Continental Coliseum
- Conceptual rendering
- Interactive map of Continental Coliseum
- Former names: New Oklahoma City Arena (planning)
- Location: Oklahoma City, Oklahoma, U.S.
- Coordinates: 35°27′55.3″N 97°30′53.7″W﻿ / ﻿35.465361°N 97.514917°W
- Owner: Oklahoma City
- Operator: Legends Global

Construction
- Groundbreaking: March 26, 2026
- Opened: June 2028 (planned)
- Cost: $900 million
- Architect: Manica
- Main contractors: Mortenson Flintco

Tenant
- Oklahoma City Thunder (2028–)

= Continental Coliseum =

Arena in Oklahoma City

Continental Coliseum is an arena in Oklahoma City, Oklahoma, scheduled to open in 2028. It will be home to the Oklahoma City Thunder of the National Basketball Association. It will be owned by the Oklahoma City government and operated by Legends Global.

==History==
When the Seattle SuperSonics relocated to Oklahoma City in 2008, team games were played at the then-named [[Paycom Center
|Ford Center]]. Since it was designed to meet minimum NBA/NHL standards, multiple renovations have occurred to bring it up to date, with some of the upgrades including seat replacement, expanded concourses, scoreboard replacement, and locker room expansion. On December 12, 2023, Oklahoma City voters voted overwhelmingly in favor of constructing a new arena with an approval rate of 71%. On May 21, 2024, the Oklahoma City Council approved funding for the new arena. Funding will come from three sources:
- $78 million from MAPS 4
- $50 million from PBCS&E
- a minimum of $772 million, financed through the 72-month, one-cent special sales tax

On October 22, 2024, Manica was chosen to be the architect of the new arena. On March 11, 2025, the construction firms of Mortenson and Flintco were chosen to build the new arena. The arena will be built on the city-owned site of Prairie Surf Studios, formerly the Cox Convention Center, across the street from the current Paycom Center.
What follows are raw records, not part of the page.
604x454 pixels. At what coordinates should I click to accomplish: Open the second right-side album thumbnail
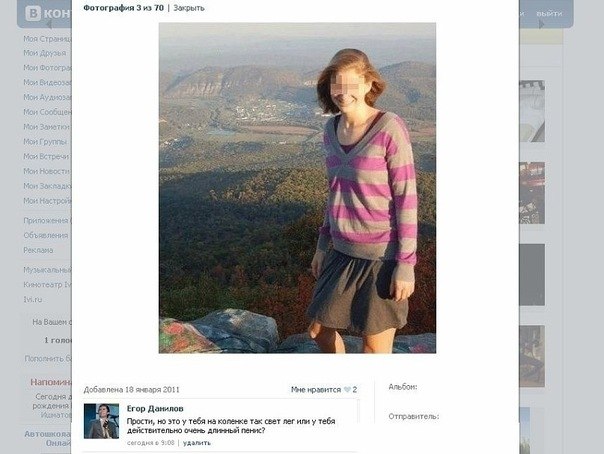coord(532,193)
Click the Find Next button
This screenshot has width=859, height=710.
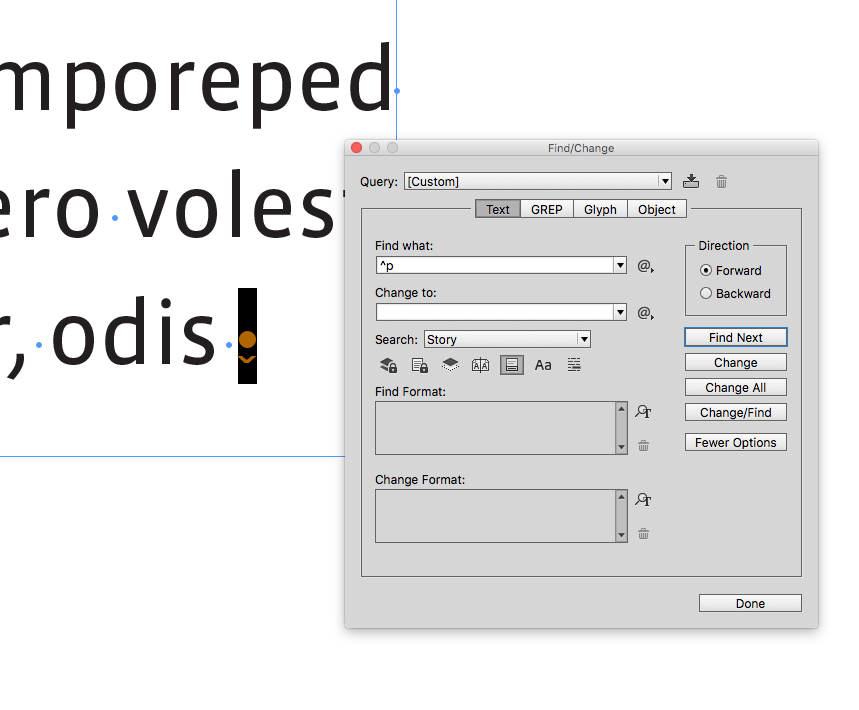pos(735,337)
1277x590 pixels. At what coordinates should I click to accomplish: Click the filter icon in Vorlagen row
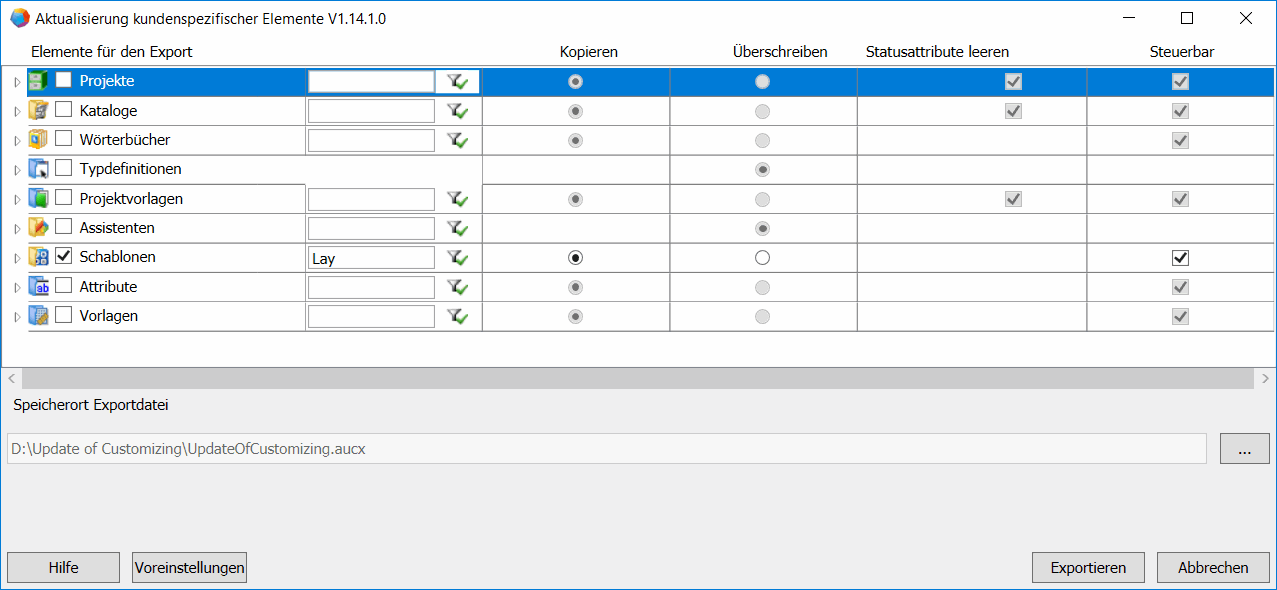click(x=458, y=316)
Demolition began in Spring 2025 and was set to continue through September. The second phase of the demolition project started in December 2025 and is expected to be completed by Spring 2026. On March 24, 2026, locally based petroleum and natural gas company Continental Resources bought the naming rights. Groundbreaking took place on March 26, 2026.